• What is required
Give back every one of the lines below, word for word and in the same order.

• Records shown
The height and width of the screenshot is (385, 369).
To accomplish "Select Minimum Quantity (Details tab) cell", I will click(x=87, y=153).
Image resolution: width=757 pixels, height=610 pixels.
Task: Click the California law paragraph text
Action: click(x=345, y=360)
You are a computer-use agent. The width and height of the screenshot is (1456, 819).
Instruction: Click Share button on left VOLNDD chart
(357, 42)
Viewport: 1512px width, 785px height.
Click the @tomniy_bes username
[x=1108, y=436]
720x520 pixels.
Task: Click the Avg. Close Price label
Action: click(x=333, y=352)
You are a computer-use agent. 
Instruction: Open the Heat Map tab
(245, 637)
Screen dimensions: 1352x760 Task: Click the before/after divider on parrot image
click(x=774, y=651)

• Answer below
The height and width of the screenshot is (385, 369).
To accomplish "Select Minimum Quantity (Details tab) cell", I will click(x=87, y=153).
Image resolution: width=757 pixels, height=610 pixels.
Task: Click the California law paragraph text
Action: click(x=345, y=360)
You are a computer-use agent. The width and height of the screenshot is (1456, 819).
Instruction: Click Share button on left VOLNDD chart
(357, 42)
Viewport: 1512px width, 785px height.
Click the @tomniy_bes username
[x=1108, y=436]
720x520 pixels.
Task: Click the Avg. Close Price label
Action: click(x=333, y=352)
You are a computer-use agent. 
Instruction: Open the Heat Map tab
(245, 637)
Screen dimensions: 1352x760 Task: Click the before/after divider on parrot image
click(x=774, y=651)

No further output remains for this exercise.